[Saved entries]
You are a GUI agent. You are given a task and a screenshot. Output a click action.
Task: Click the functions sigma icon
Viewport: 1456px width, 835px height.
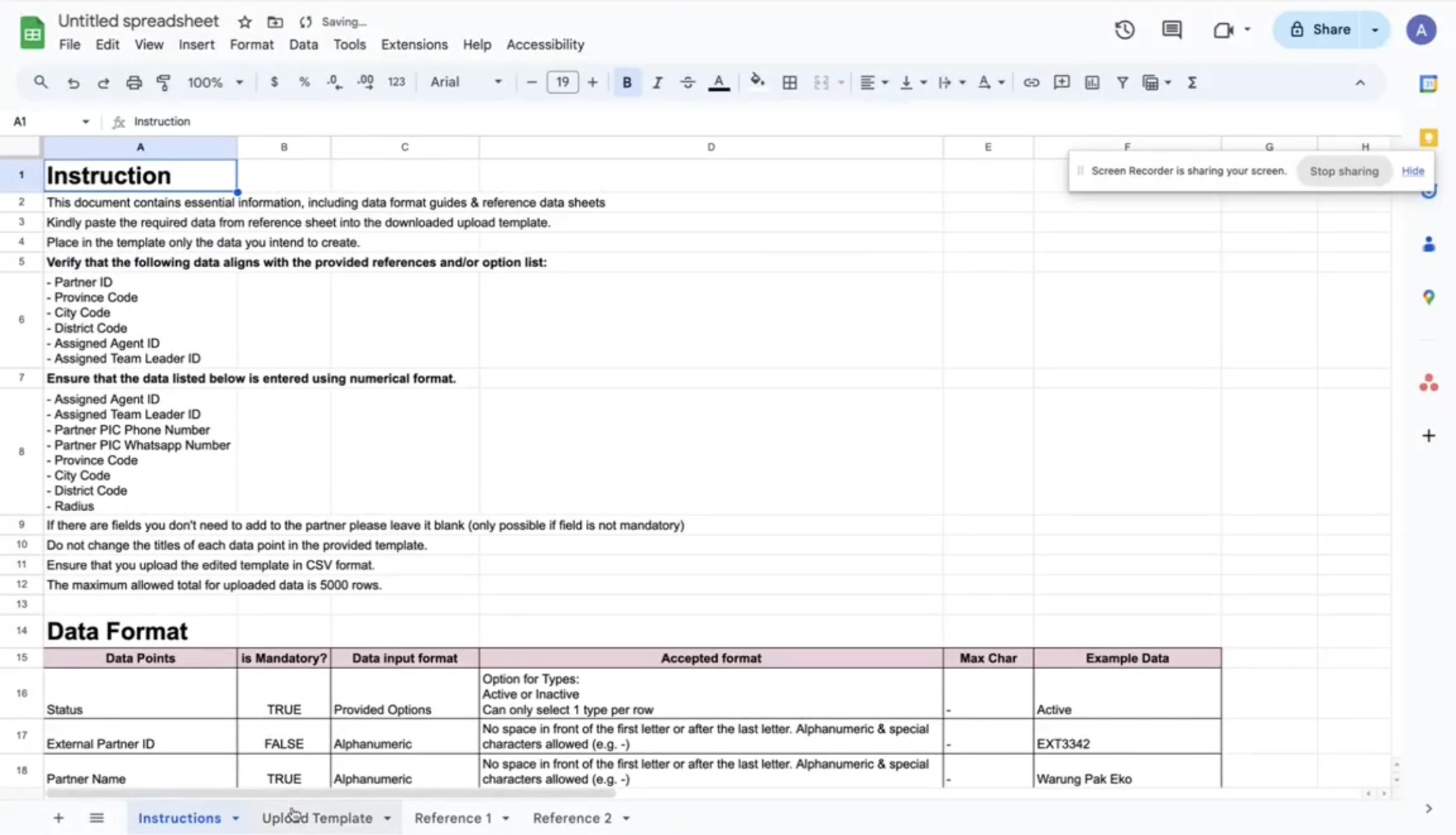(x=1192, y=82)
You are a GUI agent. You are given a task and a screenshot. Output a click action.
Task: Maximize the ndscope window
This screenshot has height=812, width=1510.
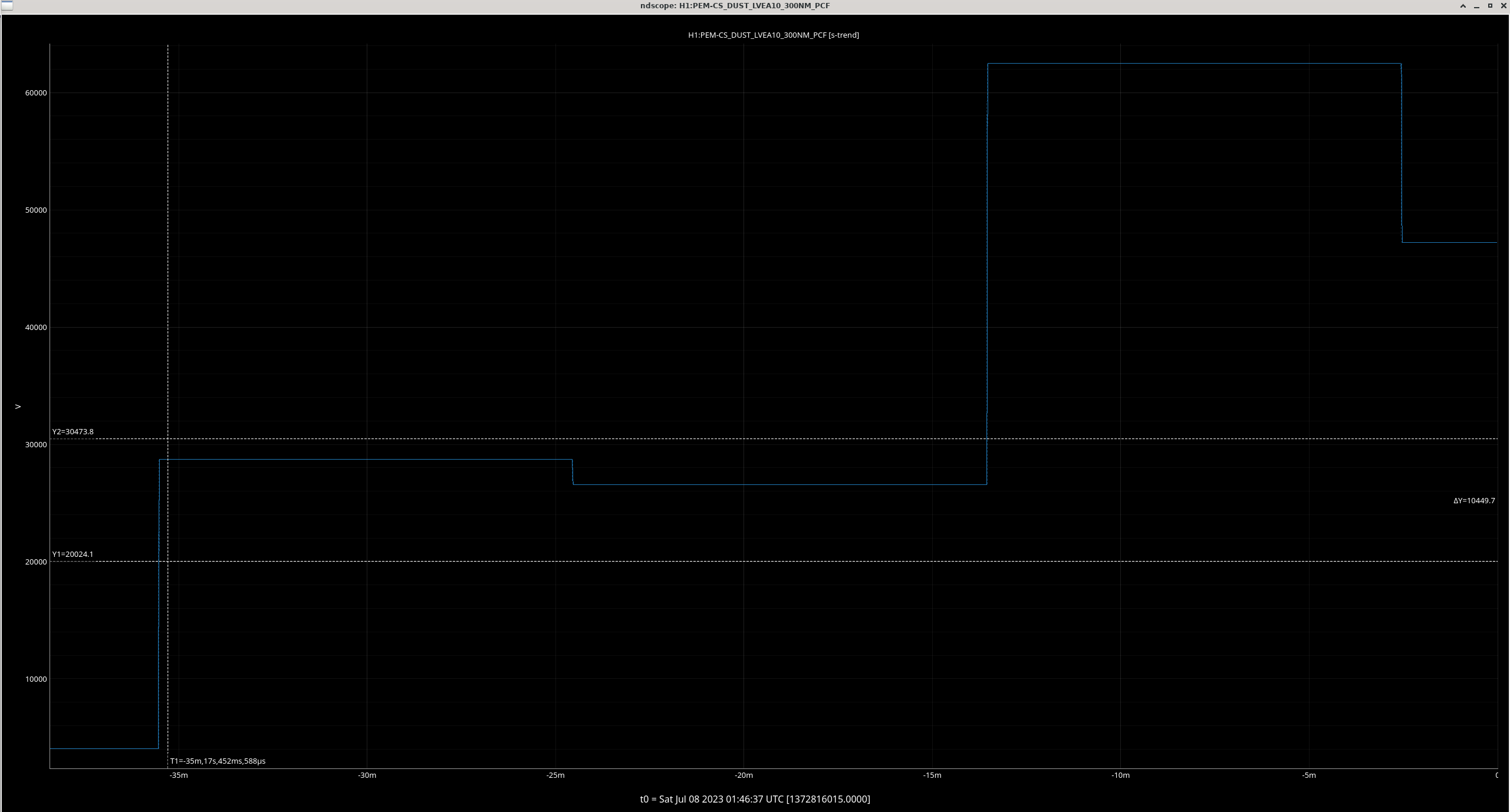click(x=1490, y=6)
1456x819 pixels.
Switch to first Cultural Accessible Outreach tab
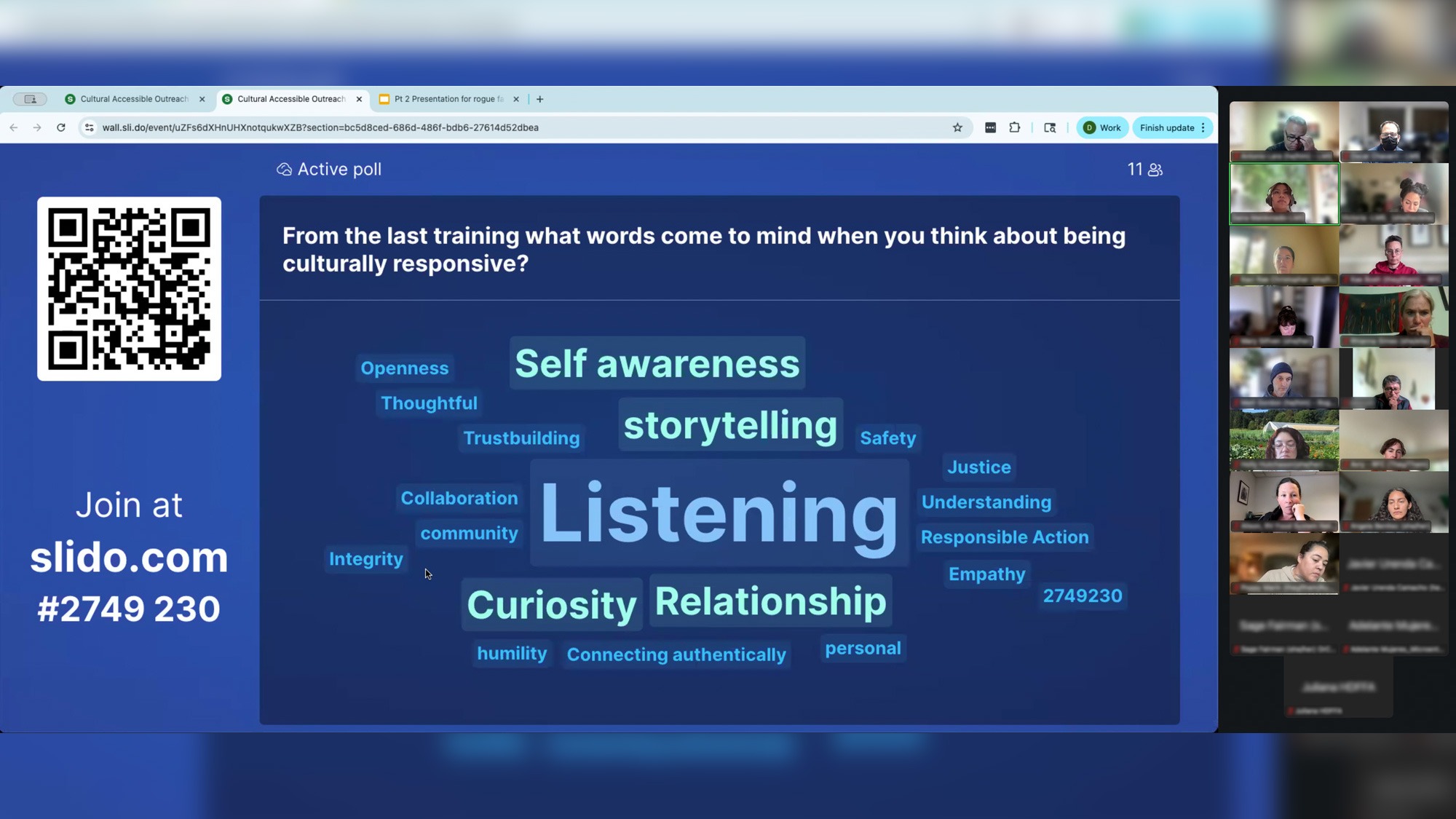click(x=133, y=99)
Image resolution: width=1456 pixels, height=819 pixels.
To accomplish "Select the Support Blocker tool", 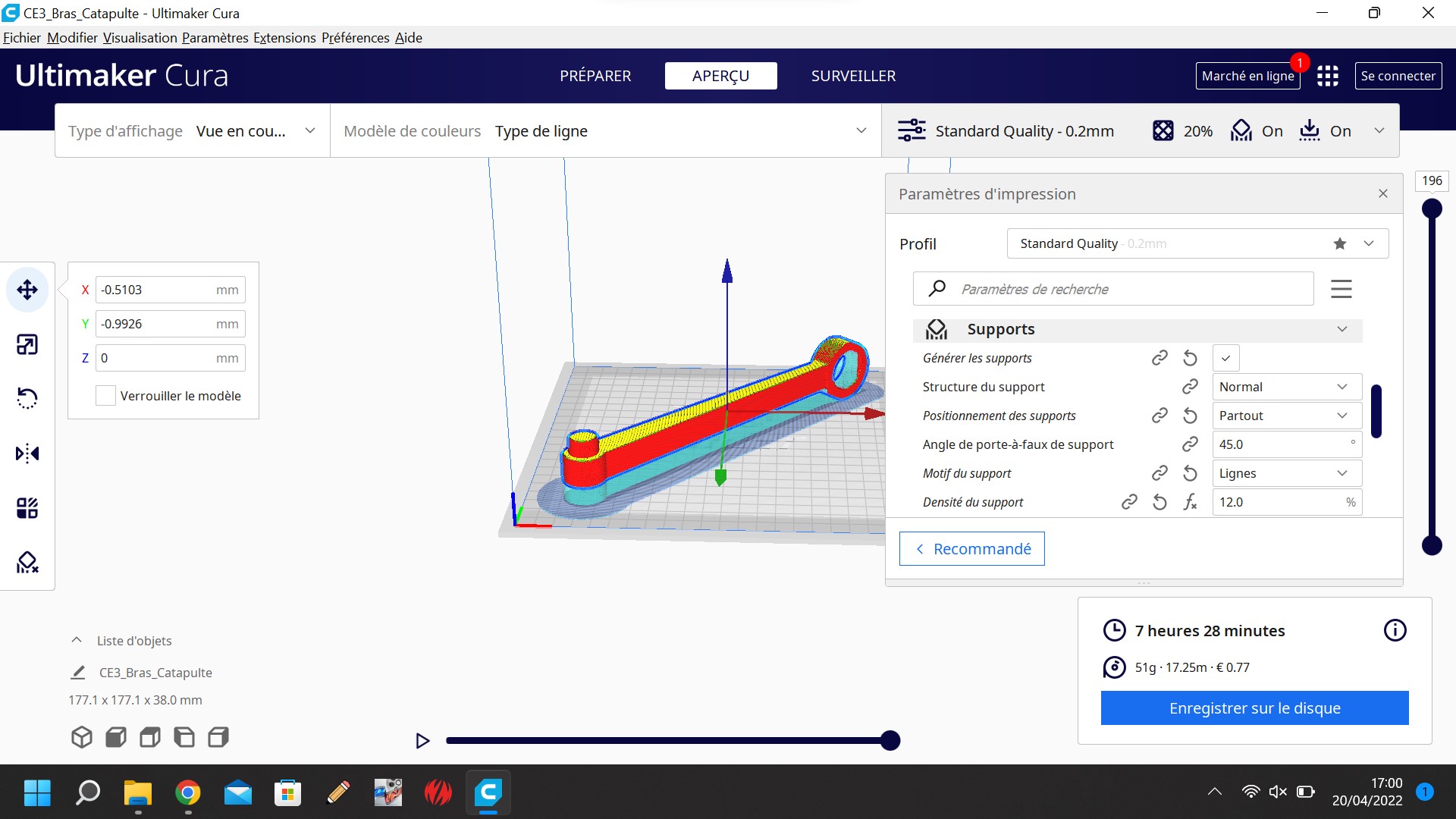I will tap(27, 563).
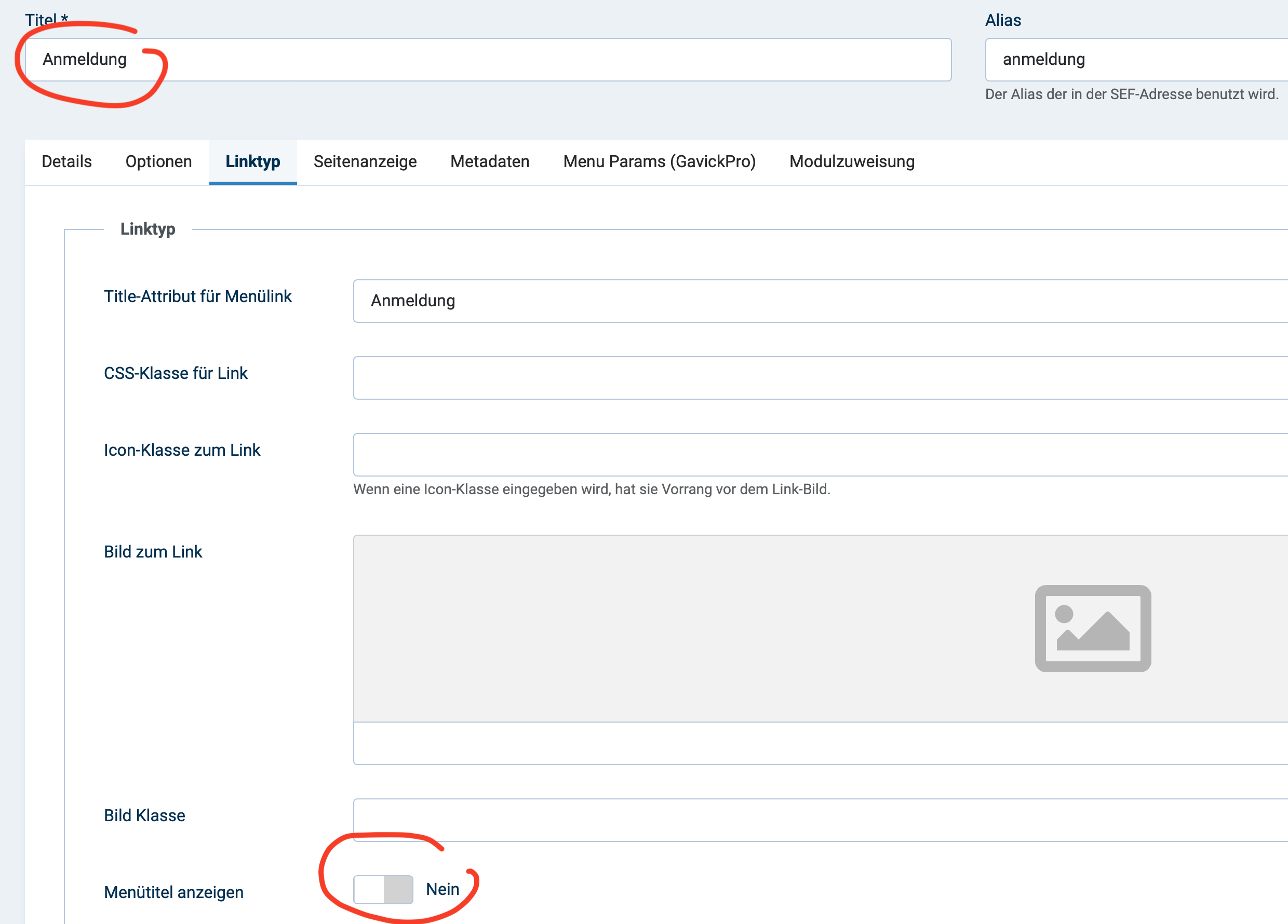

» Work task:
An answer is complete only when it holds every line above containing the string "pixels".

» Solution to this task:
1456x819 pixels.
Image resolution: width=1456 pixels, height=819 pixels.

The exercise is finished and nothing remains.